What is expected: Every entry in the data is to be written out exactly; no picture belongs in the copy.

Start of Provided records

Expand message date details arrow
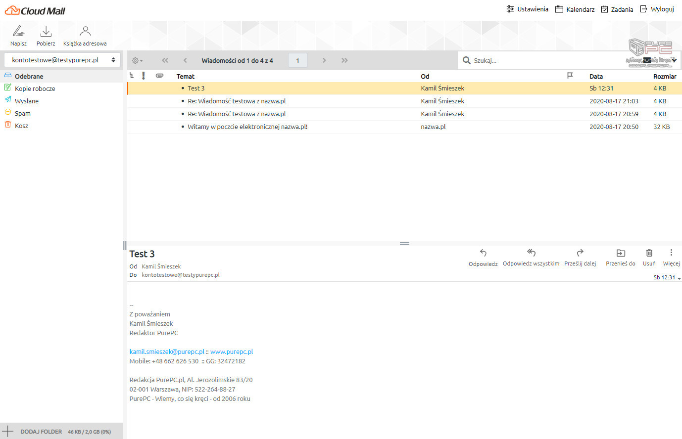pos(679,278)
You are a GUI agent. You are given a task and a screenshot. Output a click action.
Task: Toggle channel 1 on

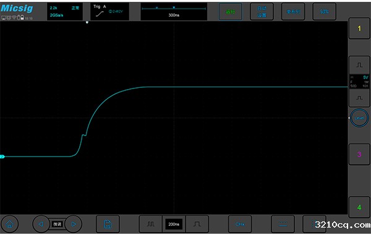359,28
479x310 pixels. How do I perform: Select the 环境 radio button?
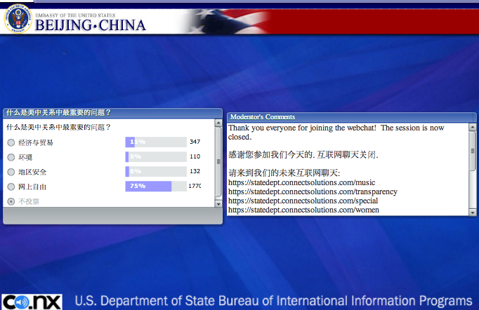[11, 157]
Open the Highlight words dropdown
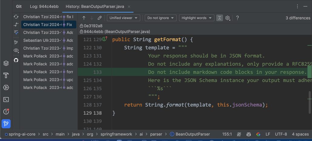 pyautogui.click(x=196, y=18)
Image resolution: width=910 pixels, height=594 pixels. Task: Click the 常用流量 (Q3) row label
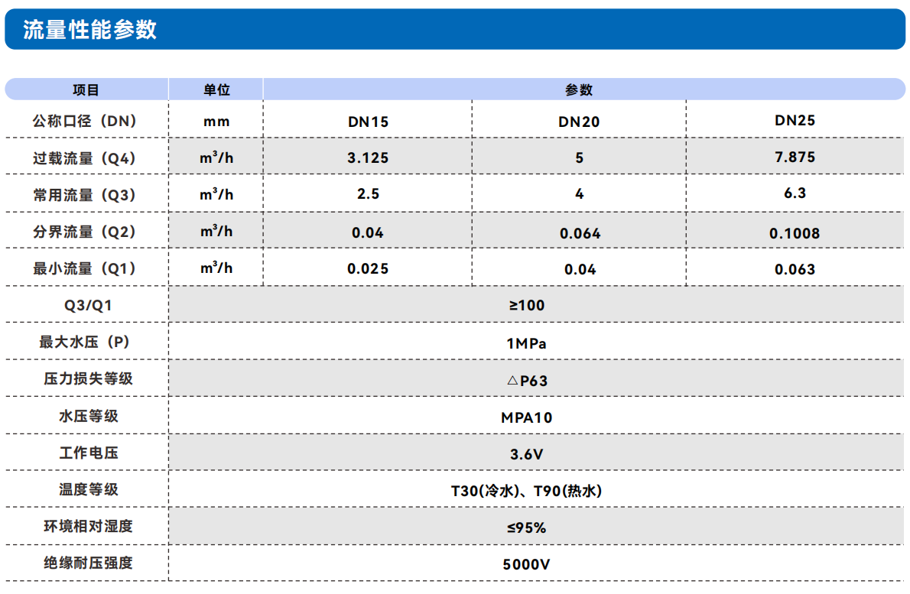coord(84,195)
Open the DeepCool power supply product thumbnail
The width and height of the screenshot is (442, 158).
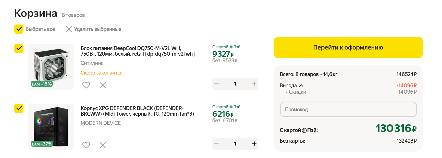(51, 67)
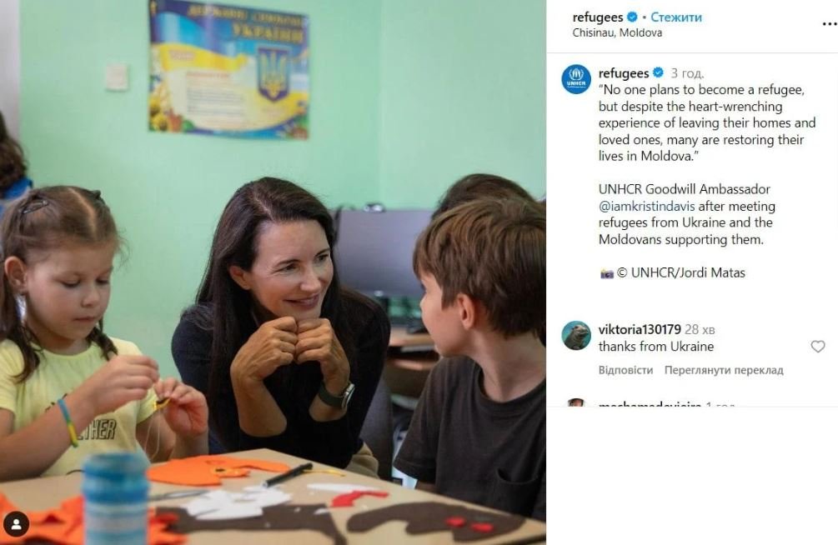Follow refugees via Стежити link
This screenshot has width=838, height=545.
point(676,18)
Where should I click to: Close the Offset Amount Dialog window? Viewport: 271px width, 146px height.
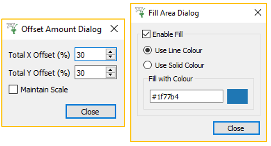[114, 29]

End of Provided records

The completed task:
Expand message date details arrow
pos(679,278)
You are a GUI agent. You are given a task and a screenshot. Output a click action.
Task: Toggle channel 1 on

359,28
479x310 pixels. How do I perform: Select the 环境 radio button?
[11, 157]
Open the Highlight words dropdown
 pyautogui.click(x=196, y=18)
Image resolution: width=910 pixels, height=594 pixels. Task: Click the 常用流量 (Q3) row label
coord(84,195)
Open the DeepCool power supply product thumbnail
The width and height of the screenshot is (442, 158).
(51, 67)
Follow refugees via Стежити link
This screenshot has width=838, height=545.
point(676,18)
Where should I click to: Close the Offset Amount Dialog window? Viewport: 271px width, 146px height.
[114, 29]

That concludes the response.